After the shooting stopped, police talked of hearing the rings of cellphones as they walked among bodies still on the concert grounds, knowing there were desperate callers on the other end wanting to know if their loved ones were safe.
Beyond the concertgoers, it's startling to see some of the first responders — often not the most emotive types — speak about how they've dealt with the emotional aftermath. “I was a very angry man. Very angry,” said Brian Rogers, paramedic operations chief, in the film.
Part four of “11 Minutes,” begins at dawn on Oct. 2, 2017, and focuses on some of the enduring bonds between survivors, and some of the rescuers.

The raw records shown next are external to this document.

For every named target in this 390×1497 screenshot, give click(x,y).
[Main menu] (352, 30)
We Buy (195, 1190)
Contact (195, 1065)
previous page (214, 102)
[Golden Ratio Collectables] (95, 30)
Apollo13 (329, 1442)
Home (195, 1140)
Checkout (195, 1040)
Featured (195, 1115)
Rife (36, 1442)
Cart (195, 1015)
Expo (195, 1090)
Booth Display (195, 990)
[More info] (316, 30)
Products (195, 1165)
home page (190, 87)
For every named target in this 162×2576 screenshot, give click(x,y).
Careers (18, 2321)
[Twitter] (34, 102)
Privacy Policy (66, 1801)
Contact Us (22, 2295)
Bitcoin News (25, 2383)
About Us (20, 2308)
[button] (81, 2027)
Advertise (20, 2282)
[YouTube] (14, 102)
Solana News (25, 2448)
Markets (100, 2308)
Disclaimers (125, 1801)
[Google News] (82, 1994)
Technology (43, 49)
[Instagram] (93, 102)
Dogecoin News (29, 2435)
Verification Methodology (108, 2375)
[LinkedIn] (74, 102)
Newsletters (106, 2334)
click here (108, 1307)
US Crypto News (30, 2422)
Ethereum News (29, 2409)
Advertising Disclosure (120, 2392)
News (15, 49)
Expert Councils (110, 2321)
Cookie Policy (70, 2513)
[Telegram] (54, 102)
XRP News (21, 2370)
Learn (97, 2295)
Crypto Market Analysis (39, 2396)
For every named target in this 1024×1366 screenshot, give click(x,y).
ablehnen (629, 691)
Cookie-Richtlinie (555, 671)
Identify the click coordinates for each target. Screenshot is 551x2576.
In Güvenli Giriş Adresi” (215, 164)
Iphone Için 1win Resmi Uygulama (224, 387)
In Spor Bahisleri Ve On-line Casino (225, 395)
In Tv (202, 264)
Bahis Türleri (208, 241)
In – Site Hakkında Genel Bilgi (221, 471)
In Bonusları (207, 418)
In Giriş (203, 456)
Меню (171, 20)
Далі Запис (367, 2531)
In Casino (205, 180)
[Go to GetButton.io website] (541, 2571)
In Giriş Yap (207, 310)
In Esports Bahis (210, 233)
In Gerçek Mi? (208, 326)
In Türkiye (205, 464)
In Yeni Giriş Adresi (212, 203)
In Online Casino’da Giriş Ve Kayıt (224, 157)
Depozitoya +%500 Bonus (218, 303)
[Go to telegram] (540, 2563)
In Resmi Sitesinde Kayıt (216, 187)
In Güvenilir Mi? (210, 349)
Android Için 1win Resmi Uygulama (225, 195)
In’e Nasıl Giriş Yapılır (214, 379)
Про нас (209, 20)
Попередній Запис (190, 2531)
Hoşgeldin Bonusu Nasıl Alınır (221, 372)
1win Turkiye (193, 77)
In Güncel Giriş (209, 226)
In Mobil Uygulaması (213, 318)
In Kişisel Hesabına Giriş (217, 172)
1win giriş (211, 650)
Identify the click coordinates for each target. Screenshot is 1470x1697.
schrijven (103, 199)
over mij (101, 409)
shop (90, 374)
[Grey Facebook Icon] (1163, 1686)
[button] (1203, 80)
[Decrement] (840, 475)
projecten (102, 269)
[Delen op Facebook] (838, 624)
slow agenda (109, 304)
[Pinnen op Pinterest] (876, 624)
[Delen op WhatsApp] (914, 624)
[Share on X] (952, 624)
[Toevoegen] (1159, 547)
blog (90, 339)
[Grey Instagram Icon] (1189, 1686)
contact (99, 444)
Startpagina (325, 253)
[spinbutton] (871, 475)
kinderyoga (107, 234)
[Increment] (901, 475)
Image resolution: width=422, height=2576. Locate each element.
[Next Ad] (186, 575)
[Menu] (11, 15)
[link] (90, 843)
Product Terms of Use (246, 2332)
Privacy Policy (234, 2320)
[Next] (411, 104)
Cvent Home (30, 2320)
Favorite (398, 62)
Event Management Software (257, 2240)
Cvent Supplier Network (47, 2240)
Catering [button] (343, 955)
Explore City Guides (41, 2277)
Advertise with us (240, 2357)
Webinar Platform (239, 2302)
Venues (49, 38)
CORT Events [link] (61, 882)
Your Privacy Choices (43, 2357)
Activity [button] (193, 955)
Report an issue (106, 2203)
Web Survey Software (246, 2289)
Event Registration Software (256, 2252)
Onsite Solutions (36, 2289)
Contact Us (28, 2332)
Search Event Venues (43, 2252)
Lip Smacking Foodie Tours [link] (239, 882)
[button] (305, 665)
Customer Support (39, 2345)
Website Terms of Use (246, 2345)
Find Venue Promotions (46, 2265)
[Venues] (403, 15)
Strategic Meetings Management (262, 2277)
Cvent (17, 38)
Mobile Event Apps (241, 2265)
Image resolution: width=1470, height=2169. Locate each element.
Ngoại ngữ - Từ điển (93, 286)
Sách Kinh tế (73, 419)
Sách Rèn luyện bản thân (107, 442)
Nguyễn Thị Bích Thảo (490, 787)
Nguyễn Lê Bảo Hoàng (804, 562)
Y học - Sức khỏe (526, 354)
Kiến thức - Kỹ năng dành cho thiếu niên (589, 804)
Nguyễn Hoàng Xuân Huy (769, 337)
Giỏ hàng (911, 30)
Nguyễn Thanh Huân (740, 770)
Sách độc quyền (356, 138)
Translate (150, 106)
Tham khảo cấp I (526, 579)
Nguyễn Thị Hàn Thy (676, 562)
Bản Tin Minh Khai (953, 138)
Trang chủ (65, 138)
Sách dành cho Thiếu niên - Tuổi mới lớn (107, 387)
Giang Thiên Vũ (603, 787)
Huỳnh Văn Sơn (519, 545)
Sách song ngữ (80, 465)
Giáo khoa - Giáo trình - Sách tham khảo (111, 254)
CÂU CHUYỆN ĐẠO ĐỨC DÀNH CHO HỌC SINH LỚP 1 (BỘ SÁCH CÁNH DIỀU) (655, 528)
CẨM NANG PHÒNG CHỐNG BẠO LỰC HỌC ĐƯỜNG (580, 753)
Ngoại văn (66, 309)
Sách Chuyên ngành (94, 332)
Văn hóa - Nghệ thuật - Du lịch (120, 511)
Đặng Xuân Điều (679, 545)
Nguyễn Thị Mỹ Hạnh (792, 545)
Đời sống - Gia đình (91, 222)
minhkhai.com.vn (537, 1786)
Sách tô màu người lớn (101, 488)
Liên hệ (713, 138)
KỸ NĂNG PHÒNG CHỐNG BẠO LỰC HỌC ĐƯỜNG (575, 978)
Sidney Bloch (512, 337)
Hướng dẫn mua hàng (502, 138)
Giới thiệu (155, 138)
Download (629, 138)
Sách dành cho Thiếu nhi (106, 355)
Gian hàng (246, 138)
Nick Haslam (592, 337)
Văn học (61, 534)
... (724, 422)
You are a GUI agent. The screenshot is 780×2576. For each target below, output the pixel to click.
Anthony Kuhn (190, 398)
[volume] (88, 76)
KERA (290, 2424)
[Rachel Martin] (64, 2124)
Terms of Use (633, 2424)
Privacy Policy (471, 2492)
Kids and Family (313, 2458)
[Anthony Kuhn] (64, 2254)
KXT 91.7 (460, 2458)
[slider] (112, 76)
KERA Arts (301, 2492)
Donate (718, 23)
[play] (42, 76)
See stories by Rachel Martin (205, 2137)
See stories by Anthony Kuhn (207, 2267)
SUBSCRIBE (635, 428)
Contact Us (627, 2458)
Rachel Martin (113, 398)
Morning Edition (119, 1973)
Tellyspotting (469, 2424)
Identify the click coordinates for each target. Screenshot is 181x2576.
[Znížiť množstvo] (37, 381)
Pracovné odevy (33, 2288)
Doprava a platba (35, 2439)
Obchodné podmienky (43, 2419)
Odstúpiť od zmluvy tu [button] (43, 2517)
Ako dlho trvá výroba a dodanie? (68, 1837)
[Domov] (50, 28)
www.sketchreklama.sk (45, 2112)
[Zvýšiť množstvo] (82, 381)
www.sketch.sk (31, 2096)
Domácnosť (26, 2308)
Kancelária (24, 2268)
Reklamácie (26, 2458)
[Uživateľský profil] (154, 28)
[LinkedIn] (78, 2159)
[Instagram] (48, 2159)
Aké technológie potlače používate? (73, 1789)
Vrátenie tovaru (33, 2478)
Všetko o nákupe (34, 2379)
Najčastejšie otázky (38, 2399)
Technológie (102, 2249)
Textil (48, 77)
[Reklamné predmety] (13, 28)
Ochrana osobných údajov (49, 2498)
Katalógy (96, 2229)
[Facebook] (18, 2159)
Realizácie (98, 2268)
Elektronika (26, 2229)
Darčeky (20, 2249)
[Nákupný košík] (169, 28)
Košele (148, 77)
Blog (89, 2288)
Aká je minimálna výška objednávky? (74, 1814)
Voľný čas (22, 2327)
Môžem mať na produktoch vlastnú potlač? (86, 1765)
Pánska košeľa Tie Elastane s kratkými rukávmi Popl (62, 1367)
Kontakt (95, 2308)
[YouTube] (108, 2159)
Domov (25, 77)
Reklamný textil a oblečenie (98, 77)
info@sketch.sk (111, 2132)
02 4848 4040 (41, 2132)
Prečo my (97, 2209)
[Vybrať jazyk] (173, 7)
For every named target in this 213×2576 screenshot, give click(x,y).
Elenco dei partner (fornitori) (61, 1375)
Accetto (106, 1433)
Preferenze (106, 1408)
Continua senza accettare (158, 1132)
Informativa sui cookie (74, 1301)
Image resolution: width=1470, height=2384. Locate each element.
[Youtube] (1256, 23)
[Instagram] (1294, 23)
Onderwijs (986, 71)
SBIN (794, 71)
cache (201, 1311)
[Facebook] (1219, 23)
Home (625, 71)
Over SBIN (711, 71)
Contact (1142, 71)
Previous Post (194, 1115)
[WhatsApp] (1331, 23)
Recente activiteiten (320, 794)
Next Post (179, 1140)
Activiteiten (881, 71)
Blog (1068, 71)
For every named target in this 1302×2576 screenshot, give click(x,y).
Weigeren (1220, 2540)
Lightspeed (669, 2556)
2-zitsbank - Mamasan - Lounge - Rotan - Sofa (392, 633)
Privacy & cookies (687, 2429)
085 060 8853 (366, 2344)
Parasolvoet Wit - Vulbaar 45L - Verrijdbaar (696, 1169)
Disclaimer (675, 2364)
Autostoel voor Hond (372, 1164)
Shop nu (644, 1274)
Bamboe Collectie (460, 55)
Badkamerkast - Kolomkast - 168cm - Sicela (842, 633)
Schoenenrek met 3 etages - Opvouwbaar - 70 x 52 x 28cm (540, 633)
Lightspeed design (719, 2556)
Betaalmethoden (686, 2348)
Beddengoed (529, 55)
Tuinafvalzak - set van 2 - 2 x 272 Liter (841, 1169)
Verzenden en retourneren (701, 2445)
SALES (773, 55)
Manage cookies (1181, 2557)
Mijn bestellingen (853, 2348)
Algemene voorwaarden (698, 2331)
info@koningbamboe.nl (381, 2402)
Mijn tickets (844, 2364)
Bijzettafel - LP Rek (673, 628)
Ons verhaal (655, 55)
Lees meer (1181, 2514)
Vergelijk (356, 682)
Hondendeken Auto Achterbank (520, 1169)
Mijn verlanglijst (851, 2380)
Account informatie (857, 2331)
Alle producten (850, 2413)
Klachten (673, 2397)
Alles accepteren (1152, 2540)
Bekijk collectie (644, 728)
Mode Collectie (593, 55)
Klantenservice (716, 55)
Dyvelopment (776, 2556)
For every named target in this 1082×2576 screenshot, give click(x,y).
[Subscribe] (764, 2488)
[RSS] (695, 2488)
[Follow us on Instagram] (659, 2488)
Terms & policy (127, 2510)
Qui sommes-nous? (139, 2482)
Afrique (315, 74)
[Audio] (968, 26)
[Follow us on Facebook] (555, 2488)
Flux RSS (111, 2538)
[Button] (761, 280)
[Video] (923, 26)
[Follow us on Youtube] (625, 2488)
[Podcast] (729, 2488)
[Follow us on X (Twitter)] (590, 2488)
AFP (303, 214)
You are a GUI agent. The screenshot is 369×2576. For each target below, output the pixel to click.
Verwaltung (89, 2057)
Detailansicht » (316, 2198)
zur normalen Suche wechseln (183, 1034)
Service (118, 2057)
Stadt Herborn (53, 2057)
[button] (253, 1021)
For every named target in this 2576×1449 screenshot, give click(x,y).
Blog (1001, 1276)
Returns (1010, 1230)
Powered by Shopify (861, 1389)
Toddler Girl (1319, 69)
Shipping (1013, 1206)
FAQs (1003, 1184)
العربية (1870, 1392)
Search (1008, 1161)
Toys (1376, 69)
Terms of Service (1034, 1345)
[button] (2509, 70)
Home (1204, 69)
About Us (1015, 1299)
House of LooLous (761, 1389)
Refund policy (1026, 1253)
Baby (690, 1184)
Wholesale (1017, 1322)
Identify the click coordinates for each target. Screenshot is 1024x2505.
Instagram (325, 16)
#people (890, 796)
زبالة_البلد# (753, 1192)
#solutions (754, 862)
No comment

It's Hoff's favorite part. “I do like to encourage people that there is goodness in the end, so hang in for that,” she said.
“There are extraordinary acts of courage and human beings helping human beings,” said Zirinsky, chief of the See It Now Studios production company. “They're just regular people. In the darkest hours, people found each other.”
Zirinsky, the former CBS News president, produced “9/11,” perhaps the most memorable doc made in the wake of that disaster, and considers “11 Minutes” the most powerful film she's worked on since.
While the film talks about the gunman, whose motive remains a mystery since he killed himself before police reached him, it pointedly does not mention his name. Almost militantly so: A series of audio news reports included are cut off just before the name is spoken.
It was found that the gunman had searched the internet for “how to be a social media star” in the days before the shooting. Even in death, Hoff doesn’t want to give him that wish.
The film ends with a slow crawl showing the names of those killed five years ago in Las Vegas, as well as the victims of every mass shooting since that time in the U.S. where at least four people were killed.
“I don't call it a political statement,” Zirinsky said. “I call it a statement of reality.”
Both Hoff and her husband escaped the concert without any gunshot wounds, although Hoff broke her arm when she slipped and fell trying to run in her cowboy boots. She didn't notice her injury until they stopped running.
She's fine if people take the message from her film that enough's enough.
“We need to stop turning away, and we need to understand what going through this was like,” she said. “It changes a person forever.”